Research on Chinese discourse rhetorical structure representation scheme and corpus annotation
guodong zhou
DOI: https://doi.org/10.3115/v1/W14-6801
2014-01-01
Abstract:It is well-known that interpretation of a text requires understanding of its rhetorical relation hierarchy since discourse units rarely exist in isolation. Such discourse structure is fundamental to document-level applications, such as text understanding, summarization, knowledge extraction and question-answering. In comparison with English, there are only a few studies on Chinese discourse analysis, due to the lack of appropriate theories to Chinese discourse structure representation and large-scale well-accepted corpora.

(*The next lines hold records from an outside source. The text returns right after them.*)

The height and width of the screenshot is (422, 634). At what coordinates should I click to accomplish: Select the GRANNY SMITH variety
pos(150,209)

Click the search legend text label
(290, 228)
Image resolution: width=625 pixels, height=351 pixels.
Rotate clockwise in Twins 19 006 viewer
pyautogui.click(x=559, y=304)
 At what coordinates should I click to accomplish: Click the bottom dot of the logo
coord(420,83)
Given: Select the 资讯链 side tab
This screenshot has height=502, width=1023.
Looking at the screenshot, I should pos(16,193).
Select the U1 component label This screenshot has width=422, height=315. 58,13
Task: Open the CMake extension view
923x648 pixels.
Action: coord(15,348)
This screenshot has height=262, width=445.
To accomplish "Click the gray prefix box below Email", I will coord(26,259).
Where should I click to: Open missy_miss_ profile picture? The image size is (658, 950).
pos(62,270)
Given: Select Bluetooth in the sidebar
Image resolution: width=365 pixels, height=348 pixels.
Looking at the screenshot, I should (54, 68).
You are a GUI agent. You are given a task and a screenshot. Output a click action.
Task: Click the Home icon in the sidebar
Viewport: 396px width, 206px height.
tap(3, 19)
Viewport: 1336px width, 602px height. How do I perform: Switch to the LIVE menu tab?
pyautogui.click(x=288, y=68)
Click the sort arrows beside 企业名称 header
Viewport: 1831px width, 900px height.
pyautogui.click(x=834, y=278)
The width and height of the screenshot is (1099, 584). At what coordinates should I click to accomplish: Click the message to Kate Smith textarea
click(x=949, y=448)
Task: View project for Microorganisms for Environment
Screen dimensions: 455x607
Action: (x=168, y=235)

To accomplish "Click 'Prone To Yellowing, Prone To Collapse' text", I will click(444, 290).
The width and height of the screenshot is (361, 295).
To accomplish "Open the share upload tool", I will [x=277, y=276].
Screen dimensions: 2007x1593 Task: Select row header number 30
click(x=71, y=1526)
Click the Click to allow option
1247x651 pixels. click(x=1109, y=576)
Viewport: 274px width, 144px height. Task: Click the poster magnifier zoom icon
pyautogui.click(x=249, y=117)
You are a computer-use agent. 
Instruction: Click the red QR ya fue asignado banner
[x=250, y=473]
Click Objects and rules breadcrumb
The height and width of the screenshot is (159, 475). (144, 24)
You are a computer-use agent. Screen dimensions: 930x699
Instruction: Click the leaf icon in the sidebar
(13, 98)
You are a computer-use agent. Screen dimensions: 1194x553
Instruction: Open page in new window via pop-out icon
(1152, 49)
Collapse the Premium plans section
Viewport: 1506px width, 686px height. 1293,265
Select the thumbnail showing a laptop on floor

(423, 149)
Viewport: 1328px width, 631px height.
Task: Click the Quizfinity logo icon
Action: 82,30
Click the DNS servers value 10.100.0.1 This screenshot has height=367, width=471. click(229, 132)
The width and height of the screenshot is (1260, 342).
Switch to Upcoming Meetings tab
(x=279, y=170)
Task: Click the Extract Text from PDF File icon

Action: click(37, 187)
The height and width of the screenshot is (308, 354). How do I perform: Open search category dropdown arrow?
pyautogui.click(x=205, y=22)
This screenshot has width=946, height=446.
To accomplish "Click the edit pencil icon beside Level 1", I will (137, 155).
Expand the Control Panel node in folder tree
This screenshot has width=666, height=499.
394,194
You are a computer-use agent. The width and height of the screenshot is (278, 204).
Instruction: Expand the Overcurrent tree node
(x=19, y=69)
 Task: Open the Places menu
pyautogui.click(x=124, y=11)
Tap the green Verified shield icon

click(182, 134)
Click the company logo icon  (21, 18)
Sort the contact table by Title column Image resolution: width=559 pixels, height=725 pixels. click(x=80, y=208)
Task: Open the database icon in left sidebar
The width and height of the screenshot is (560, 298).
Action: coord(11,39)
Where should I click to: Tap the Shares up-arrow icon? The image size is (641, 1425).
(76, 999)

In this talk, I will present a novel discourse structure representation scheme for Chinese, called Connectivedriven Dependency Tree (CDT), and describe our adventure in corpus annotation of the Chinese Discourse Treebank (CDTB) of 500 documents, using a top-down strategy to keep consistent with Chinese native’s cognitive habit. BIO: Zhou Guodong received the Ph.D. degree in computer science from the National University of Singapore in 1999. He joined the Institute for Infocomm Research, Singapore, in 1999, and had been an associate scientist, scientist and associate lead scientist at the institute until August 2006. Currently, he is a distinguished professor at the School of Computer Science and Technology, Soochow University, Suzhou, China. His research interests include natural language processing, information extraction and machine learning. Currently, he is an associate editor of ACM Transaction on Asian Language Information Processing(2010.07-2016.06), an editorial member of Journal of Software (Chinese)(2012.012014.12) and a vice chair of Technical Committees on Chinese Information/China Computer Federation(2010.12-2016.12), Computational Linguistics/Chinese Information Processing Society of China and Natural Language Understanding/Artificial Intelligence Society of China. Besides, he had been a member of the Editorial Board of Computational Linguistics (2010.01-2012.12).